2. Look at your results so far from Activities 11 and 12. Construct a table similar to Table 1 in which you can put your results from Activities 11 and 12. Using these results, can you predict what will happen with five half twists, and so on?
Table 1
Number of half twistsExpected resultActual result
02 strips, same length as original, half the width
11 strip, twice the length of original, half the width
22 linked strips, same length as original, half the width
31 strip, twice the length of original, half the width
42 linked strips, same length as original, half the width

### Comment

1. One possible extension of the Möbius band is to consider what might happen with five half twists, ten half twists, 37 half twists? However, there are clearly problems that might emerge in continuing to do this as a practical activity.
2. You need to be able to predict what will happen rather than continuing to make and cut the bands. In general, setting out results in the form of a table is a useful way of investigating patterns in your results.

The layout of the table can sometimes help you to see the pattern, or the general case. From the comments on this table it looks like the strips with an odd number of twists behave in a different way from those with an even number.

## Activity 16  The revenge of the Möbius band

By using your own ‘what if…?’ question, can you think of another extension of the Möbius band activity?

### Comment

Another extension of the Möbius band activity might be to ask what might happen if you make the cut along a different parallel other than down the middle of the strip. Alternatively, you could investigate what happens when you make the cut one-third of the way along each band.

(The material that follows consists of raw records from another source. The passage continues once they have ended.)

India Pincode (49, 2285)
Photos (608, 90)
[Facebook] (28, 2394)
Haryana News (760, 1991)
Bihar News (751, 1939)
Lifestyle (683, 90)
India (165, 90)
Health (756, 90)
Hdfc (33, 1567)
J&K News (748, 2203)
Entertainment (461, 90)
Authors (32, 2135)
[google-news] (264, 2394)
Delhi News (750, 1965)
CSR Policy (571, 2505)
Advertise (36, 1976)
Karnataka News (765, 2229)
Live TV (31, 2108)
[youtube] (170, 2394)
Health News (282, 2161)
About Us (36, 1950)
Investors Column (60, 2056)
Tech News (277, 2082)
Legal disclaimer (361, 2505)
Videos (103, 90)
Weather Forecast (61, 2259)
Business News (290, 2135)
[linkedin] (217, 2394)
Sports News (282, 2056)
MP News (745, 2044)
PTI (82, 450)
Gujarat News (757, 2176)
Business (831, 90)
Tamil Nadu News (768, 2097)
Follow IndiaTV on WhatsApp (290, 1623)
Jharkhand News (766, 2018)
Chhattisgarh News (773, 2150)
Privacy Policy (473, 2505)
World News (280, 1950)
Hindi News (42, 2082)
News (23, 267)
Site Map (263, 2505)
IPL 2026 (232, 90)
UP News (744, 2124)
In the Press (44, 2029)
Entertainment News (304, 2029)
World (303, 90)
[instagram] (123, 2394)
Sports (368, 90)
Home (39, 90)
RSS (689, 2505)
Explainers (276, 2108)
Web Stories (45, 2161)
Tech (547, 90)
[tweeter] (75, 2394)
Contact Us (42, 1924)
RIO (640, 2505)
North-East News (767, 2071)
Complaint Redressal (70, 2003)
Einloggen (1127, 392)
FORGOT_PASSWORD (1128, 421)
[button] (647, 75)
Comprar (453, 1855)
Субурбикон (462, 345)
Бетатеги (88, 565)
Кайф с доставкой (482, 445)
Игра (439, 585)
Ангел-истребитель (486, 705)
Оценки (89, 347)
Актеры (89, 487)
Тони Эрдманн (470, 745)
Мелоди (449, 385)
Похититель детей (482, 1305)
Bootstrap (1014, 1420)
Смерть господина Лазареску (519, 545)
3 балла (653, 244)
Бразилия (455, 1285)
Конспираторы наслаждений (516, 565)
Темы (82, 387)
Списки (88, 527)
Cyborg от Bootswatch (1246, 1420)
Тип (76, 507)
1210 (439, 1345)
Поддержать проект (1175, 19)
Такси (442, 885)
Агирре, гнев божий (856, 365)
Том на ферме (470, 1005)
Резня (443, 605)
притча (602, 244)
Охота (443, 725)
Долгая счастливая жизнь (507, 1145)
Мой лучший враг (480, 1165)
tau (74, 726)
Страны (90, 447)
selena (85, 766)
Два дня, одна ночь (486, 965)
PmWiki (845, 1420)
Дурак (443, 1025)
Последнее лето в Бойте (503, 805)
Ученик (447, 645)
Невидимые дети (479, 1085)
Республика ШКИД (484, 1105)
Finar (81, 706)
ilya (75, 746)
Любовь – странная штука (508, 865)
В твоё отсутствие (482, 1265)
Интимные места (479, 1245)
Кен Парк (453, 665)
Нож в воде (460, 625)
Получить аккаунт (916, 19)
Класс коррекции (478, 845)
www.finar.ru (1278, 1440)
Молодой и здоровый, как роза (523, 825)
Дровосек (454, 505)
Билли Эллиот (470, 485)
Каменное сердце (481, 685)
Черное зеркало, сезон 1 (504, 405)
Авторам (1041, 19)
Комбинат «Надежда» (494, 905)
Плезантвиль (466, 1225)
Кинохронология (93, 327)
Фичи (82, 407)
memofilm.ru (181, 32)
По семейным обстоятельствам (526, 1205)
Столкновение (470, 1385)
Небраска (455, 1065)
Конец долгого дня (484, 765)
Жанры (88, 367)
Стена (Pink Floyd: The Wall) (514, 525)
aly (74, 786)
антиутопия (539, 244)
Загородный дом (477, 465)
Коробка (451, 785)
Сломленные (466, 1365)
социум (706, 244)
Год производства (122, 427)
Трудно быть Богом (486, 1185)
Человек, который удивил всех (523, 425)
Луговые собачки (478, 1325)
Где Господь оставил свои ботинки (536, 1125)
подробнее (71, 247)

Before you make each cut, take time to predict what will happen. Make your conjecture and record it. Also record any surprises or questions that you have.

Can you predict what will happen with ten half twists or 37 half twists?

While you were working on these activities, you were asked to do some activity, talk about it and record your conjectures and findings. This triad of DTR is a useful device for seeing what is going on in mathematics classrooms and is the subject of the final section of this course.